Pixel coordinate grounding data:
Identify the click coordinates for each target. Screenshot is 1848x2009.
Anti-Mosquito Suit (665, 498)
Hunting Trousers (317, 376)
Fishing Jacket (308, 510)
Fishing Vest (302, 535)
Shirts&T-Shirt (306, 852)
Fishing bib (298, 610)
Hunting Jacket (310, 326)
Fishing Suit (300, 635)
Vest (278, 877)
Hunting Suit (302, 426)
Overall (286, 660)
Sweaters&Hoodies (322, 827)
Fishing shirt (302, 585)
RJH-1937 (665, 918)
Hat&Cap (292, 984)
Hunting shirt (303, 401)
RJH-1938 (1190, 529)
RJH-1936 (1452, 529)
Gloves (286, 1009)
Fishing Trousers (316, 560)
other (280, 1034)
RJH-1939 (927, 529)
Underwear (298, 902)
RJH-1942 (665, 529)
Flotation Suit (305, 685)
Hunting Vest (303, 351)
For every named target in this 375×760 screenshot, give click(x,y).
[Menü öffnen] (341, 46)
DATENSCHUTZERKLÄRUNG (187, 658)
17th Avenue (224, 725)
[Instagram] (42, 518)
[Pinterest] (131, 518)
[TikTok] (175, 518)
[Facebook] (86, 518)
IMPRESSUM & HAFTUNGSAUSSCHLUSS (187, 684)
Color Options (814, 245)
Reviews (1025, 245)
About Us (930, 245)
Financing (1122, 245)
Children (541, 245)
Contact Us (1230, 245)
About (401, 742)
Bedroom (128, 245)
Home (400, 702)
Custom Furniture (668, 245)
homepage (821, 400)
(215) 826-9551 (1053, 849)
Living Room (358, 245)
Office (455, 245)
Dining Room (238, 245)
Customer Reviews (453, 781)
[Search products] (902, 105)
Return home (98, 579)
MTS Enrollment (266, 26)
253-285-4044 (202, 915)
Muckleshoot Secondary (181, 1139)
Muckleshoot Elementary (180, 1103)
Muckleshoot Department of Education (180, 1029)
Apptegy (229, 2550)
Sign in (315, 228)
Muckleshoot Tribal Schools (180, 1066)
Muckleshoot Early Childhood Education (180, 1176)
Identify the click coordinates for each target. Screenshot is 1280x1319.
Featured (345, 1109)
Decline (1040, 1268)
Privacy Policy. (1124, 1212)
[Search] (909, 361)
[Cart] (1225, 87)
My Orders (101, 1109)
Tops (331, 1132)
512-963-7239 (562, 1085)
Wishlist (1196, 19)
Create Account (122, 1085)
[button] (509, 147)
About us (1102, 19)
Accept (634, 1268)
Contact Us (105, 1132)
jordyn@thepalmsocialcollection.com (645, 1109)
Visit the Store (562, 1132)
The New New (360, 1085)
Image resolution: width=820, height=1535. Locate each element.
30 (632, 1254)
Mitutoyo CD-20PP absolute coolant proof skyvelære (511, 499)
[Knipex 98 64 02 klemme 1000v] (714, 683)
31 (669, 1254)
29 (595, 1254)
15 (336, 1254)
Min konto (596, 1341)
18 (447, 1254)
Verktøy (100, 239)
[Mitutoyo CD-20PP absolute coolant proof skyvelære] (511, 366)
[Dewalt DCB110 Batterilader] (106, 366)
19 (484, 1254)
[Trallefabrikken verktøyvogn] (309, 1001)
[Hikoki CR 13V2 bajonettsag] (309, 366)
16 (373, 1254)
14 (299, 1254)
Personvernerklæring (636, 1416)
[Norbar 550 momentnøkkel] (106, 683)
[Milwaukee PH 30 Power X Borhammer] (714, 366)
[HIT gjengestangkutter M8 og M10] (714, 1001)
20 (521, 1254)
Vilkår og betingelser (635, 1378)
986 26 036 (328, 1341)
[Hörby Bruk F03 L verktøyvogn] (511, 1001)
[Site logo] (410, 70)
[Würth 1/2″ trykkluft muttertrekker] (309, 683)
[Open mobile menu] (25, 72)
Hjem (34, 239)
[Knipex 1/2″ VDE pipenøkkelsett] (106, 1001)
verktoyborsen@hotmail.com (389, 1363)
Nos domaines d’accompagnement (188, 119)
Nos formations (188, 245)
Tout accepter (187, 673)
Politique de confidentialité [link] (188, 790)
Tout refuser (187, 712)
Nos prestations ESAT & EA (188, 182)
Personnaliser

| What the task asks |
The full data, transcribed without change, is the expected answer.

| Final answer |
Identify the click coordinates for each target. Screenshot is 1848x2009.
Anti-Mosquito Suit (665, 498)
Hunting Trousers (317, 376)
Fishing Jacket (308, 510)
Fishing Vest (302, 535)
Shirts&T-Shirt (306, 852)
Fishing bib (298, 610)
Hunting Jacket (310, 326)
Fishing Suit (300, 635)
Vest (278, 877)
Hunting Suit (302, 426)
Overall (286, 660)
Sweaters&Hoodies (322, 827)
Fishing shirt (302, 585)
RJH-1937 (665, 918)
Hat&Cap (292, 984)
Hunting shirt (303, 401)
RJH-1938 (1190, 529)
RJH-1936 (1452, 529)
Gloves (286, 1009)
Fishing Trousers (316, 560)
other (280, 1034)
RJH-1939 (927, 529)
Underwear (298, 902)
RJH-1942 (665, 529)
Flotation Suit (305, 685)
Hunting Vest (303, 351)
For every named target in this 375×760 screenshot, give click(x,y).
[Menü öffnen] (341, 46)
DATENSCHUTZERKLÄRUNG (187, 658)
17th Avenue (224, 725)
[Instagram] (42, 518)
[Pinterest] (131, 518)
[TikTok] (175, 518)
[Facebook] (86, 518)
IMPRESSUM & HAFTUNGSAUSSCHLUSS (187, 684)
Color Options (814, 245)
Reviews (1025, 245)
About Us (930, 245)
Financing (1122, 245)
Children (541, 245)
Contact Us (1230, 245)
About (401, 742)
Bedroom (128, 245)
Home (400, 702)
Custom Furniture (668, 245)
homepage (821, 400)
(215) 826-9551 (1053, 849)
Living Room (358, 245)
Office (455, 245)
Dining Room (238, 245)
Customer Reviews (453, 781)
[Search products] (902, 105)
Return home (98, 579)
MTS Enrollment (266, 26)
253-285-4044 (202, 915)
Muckleshoot Secondary (181, 1139)
Muckleshoot Elementary (180, 1103)
Muckleshoot Department of Education (180, 1029)
Apptegy (229, 2550)
Sign in (315, 228)
Muckleshoot Tribal Schools (180, 1066)
Muckleshoot Early Childhood Education (180, 1176)
Identify the click coordinates for each target. Screenshot is 1280x1319.
Featured (345, 1109)
Decline (1040, 1268)
Privacy Policy. (1124, 1212)
[Search] (909, 361)
[Cart] (1225, 87)
My Orders (101, 1109)
Tops (331, 1132)
512-963-7239 (562, 1085)
Wishlist (1196, 19)
Create Account (122, 1085)
[button] (509, 147)
About us (1102, 19)
Accept (634, 1268)
Contact Us (105, 1132)
jordyn@thepalmsocialcollection.com (645, 1109)
Visit the Store (562, 1132)
The New New (360, 1085)
Image resolution: width=820, height=1535. Locate each element.
30 (632, 1254)
Mitutoyo CD-20PP absolute coolant proof skyvelære (511, 499)
[Knipex 98 64 02 klemme 1000v] (714, 683)
31 (669, 1254)
29 (595, 1254)
15 (336, 1254)
Min konto (596, 1341)
18 (447, 1254)
Verktøy (100, 239)
[Mitutoyo CD-20PP absolute coolant proof skyvelære] (511, 366)
[Dewalt DCB110 Batterilader] (106, 366)
19 (484, 1254)
[Trallefabrikken verktøyvogn] (309, 1001)
[Hikoki CR 13V2 bajonettsag] (309, 366)
16 (373, 1254)
14 (299, 1254)
Personvernerklæring (636, 1416)
[Norbar 550 momentnøkkel] (106, 683)
[Milwaukee PH 30 Power X Borhammer] (714, 366)
[HIT gjengestangkutter M8 og M10] (714, 1001)
20 (521, 1254)
Vilkår og betingelser (635, 1378)
986 26 036 (328, 1341)
[Hörby Bruk F03 L verktøyvogn] (511, 1001)
[Site logo] (410, 70)
[Würth 1/2″ trykkluft muttertrekker] (309, 683)
[Open mobile menu] (25, 72)
Hjem (34, 239)
[Knipex 1/2″ VDE pipenøkkelsett] (106, 1001)
verktoyborsen@hotmail.com (389, 1363)
Nos domaines d’accompagnement (188, 119)
Nos formations (188, 245)
Tout accepter (187, 673)
Politique de confidentialité [link] (188, 790)
Tout refuser (187, 712)
Nos prestations ESAT & EA (188, 182)
Personnaliser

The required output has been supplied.